* ASSIGNMENT
Copy out exactly the lines from the one containing "Task: Open the" through the end of the records, and no pictures.
· · ·
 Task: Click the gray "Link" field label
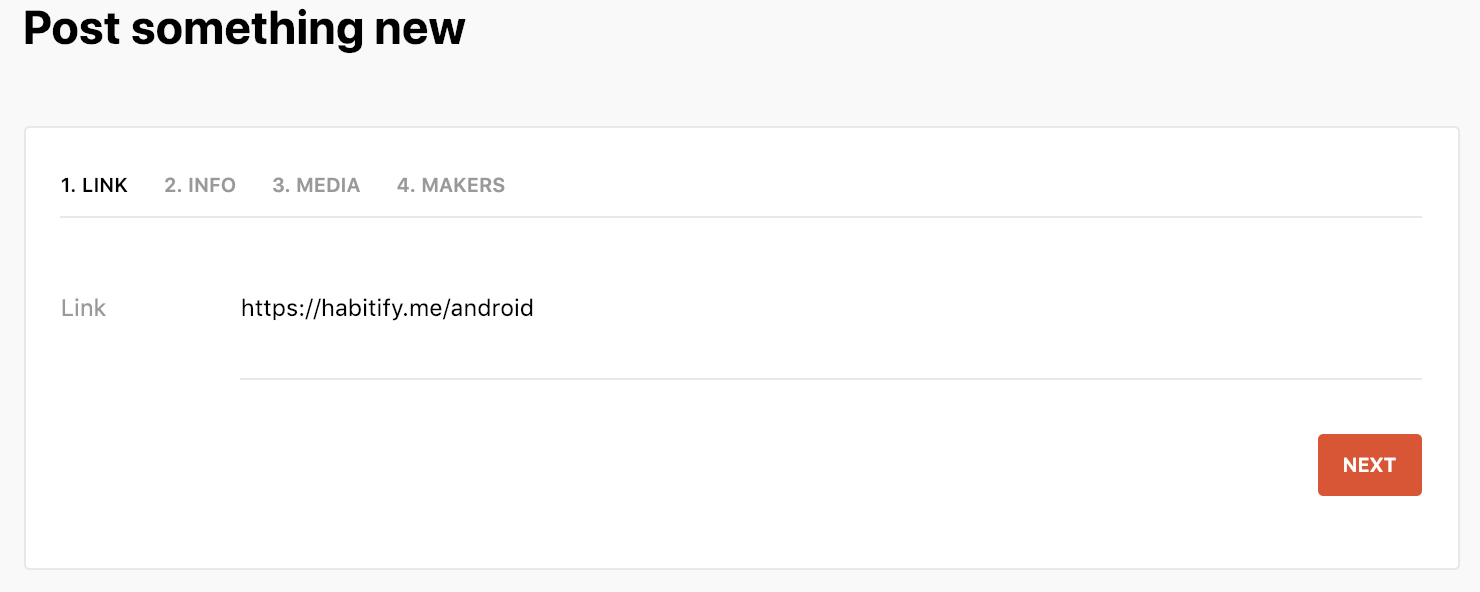pyautogui.click(x=83, y=308)
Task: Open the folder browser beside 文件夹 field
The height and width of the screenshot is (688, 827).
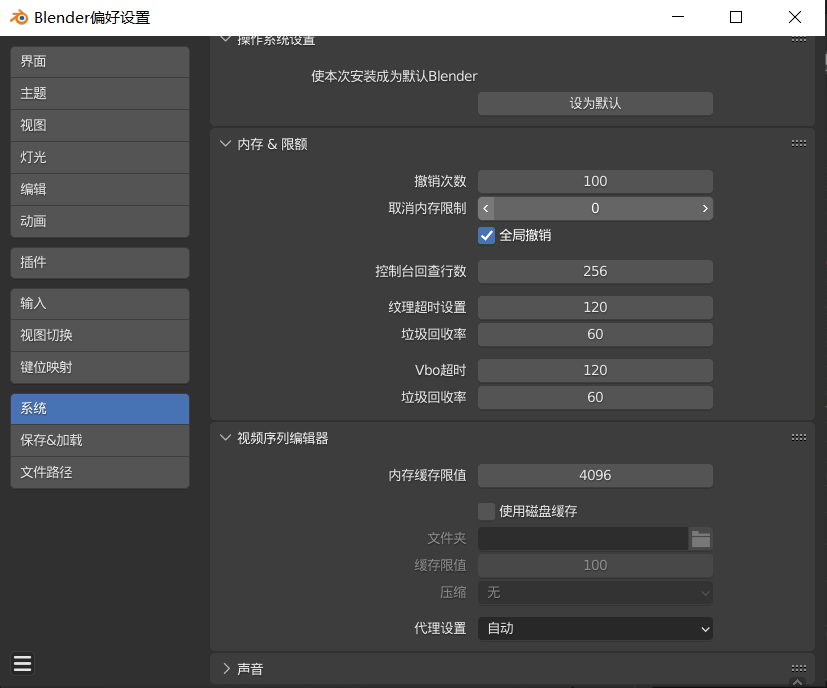Action: pyautogui.click(x=701, y=538)
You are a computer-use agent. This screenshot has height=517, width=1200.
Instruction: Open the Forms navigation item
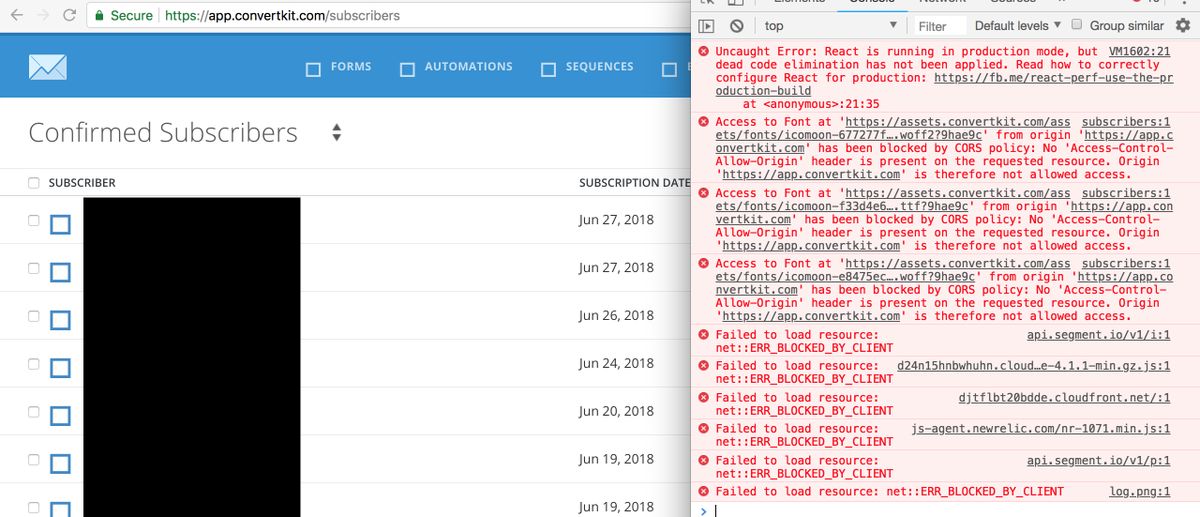pos(339,67)
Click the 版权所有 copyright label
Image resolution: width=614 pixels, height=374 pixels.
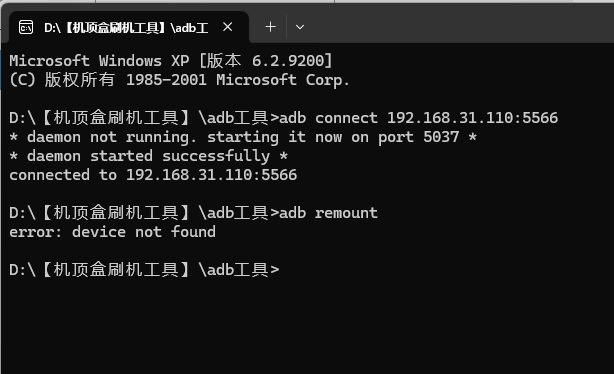point(79,80)
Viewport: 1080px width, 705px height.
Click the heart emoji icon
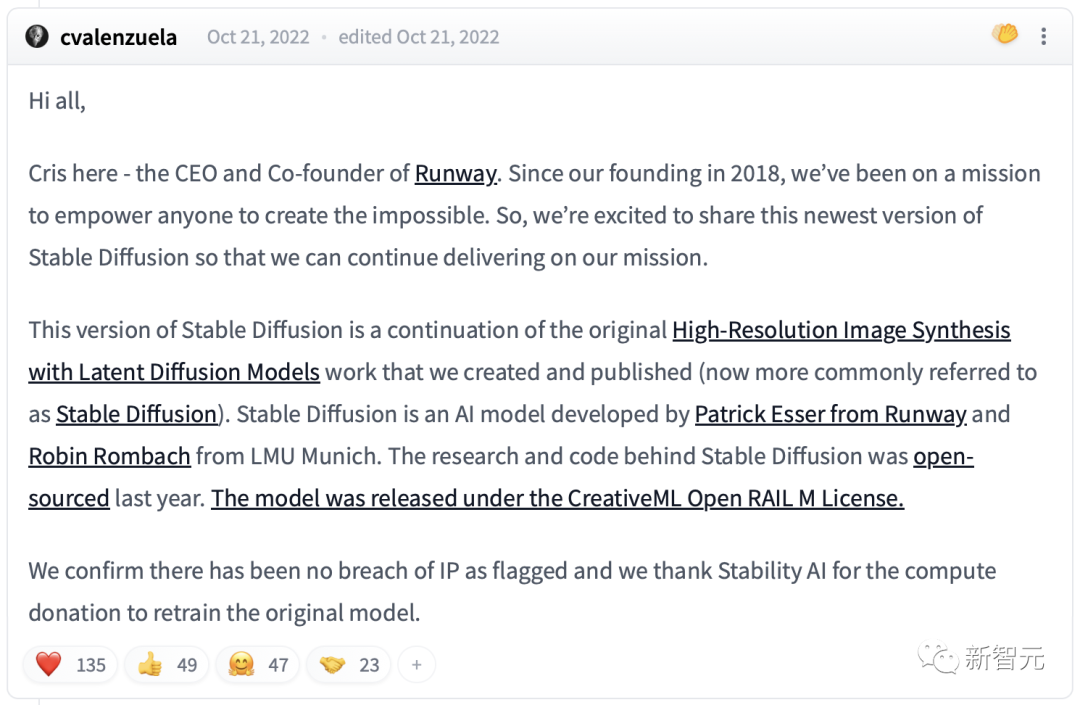point(48,664)
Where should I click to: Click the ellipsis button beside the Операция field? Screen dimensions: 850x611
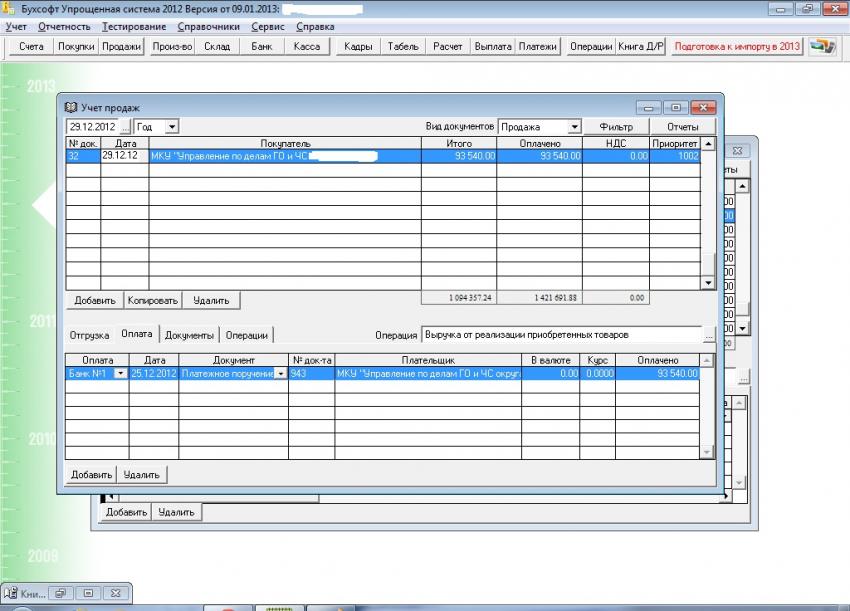pyautogui.click(x=709, y=335)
· · ·
* RESULT FOR THIS TASK
Task: Open the folder browser beside 文件夹 field
The height and width of the screenshot is (688, 827).
Action: pyautogui.click(x=701, y=538)
You are a computer-use agent. This screenshot has height=517, width=1200.
Instruction: Open the Forms navigation item
pos(339,67)
Click the 版权所有 copyright label
Image resolution: width=614 pixels, height=374 pixels.
point(79,80)
Viewport: 1080px width, 705px height.
Click the heart emoji icon
point(48,664)
Where should I click to: Click the ellipsis button beside the Операция field? Screen dimensions: 850x611
pyautogui.click(x=709, y=335)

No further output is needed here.